The response contains the results of each step in order, along with metadata about execution time and pagination.

{
  "total_steps": 2,
  "took_ms": 342,
  "steps": [
    {
      "source": "whois",
      "query": "registrant_organization:\"Acme Corp\"",
      "count": 12,
      "total": 12,
      "total_pages": 1,
      "page": 1,
      "extracted_keys": ["acme.com", "acme.net", "acme.org"],
      "data": [
        {
          "domain": "acme.com",
          "registrant_organization": "Acme Corp",
          "registrant_email": "[email protected]",
          "nameservers": ["ns1.acme.com", "ns2.acme.com"],
          "expiration_date": "2027-01-15T00:00:00Z"
        }
      ]
    },
    {
      "source": "dns",
      "query": "(host:\"acme.com\" OR host:\"*.acme.com\" ...",
      "count": 5,
      "total": 5,
      "total_pages": 1,
      "page": 1,
      "data": [
        {
          "host": "old.acme.com",
          "type": "CNAME",
          "value": "orphaned.thirdparty.com"
        }
      ]
    }
  ]
}

When using aggregations, each step also includes buckets and aggregations fields:

{
  "source": "whois",
  "count": 50,
  "total": 200,
  "buckets": [
    { "key": "[email protected]", "doc_count": 45 },
    { "key": "[email protected]", "doc_count": 12 }
  ],
  "aggregations": { ... }
}

When using stream_mode, each step includes pagination cursors:

{
  "source": "dns",
  "count": 50,
  "total": 500,
  "has_more": true,
  "next_cursor": "eyJwaXRfaWQiOi..."
}

Pass the next_cursor value as the cursor parameter in the next request to load the following page.

Limits

BasicPremium
Max steps per pipeline35
Max results per step1550
Max chained values between steps20100
Max aggregation buckets1050
Max exclude patterns per step1010
Stream mode (cursor pagination)-yes

Each step in a pipeline counts as one query against your quota, and the results returned are deducted from your results quota.

Frequent questions

What happens when a step returns no results?
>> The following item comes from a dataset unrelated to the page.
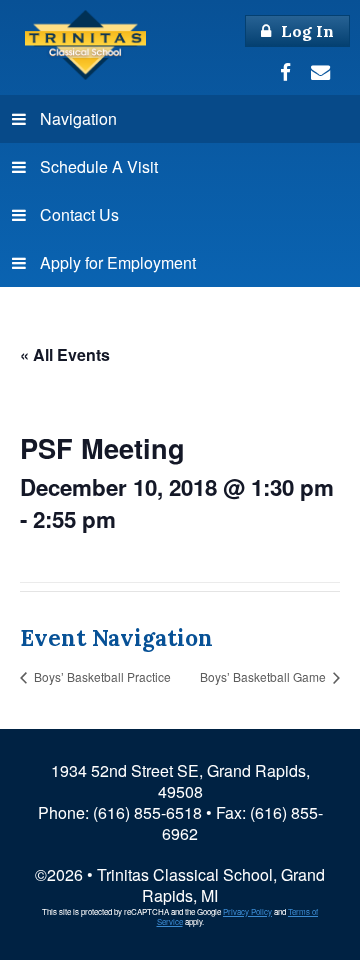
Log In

The pipeline continues executing the remaining steps, but they will receive no input values. Their results will be empty. The pipeline does not fail - you still get the response with all step results, allowing you to see where the chain broke.

Can I use the same source in multiple steps?

Yes. A common pattern is WHOIS → WHOIS: find a domain's nameservers, then find other domains using those same nameservers.

How does the {$input} placeholder work exactly?

The placeholder is replaced by an OR clause matching all extracted values from the previous step. For example, if step 1 extracted ["a.com", "b.com"] and step 2 has host:{$input}, the actual query becomes:

((host:"a.com" OR host:"*.a.com") OR (host:"b.com" OR host:"*.b.com"))

For non-host fields like resolution:{$input}, values are simply joined:

(resolution:"1.2.3.4" OR resolution:"5.6.7.8")

What is the difference between exclude and NOT in the query?

Both work, but they operate at different levels:

  • NOT value:"x" in the query filters results at the database level - excluded documents are never returned.
  • exclude: ["x"] filters extracted keys after the search - the documents still appear in the step's data, but the excluded values won't be passed to the next step.

Use NOT in the query when you don't want to see the results at all. Use exclude when you want to see the results but prevent specific values from propagating to subsequent steps.

Can I combine aggregation with regular results?

Yes. When you add an aggregate object to a step, you get both the regular data array (paginated documents) and the buckets array (aggregation results). If you set use_as_next: true, the aggregation bucket keys are used as input for the next step instead of values extracted from individual documents.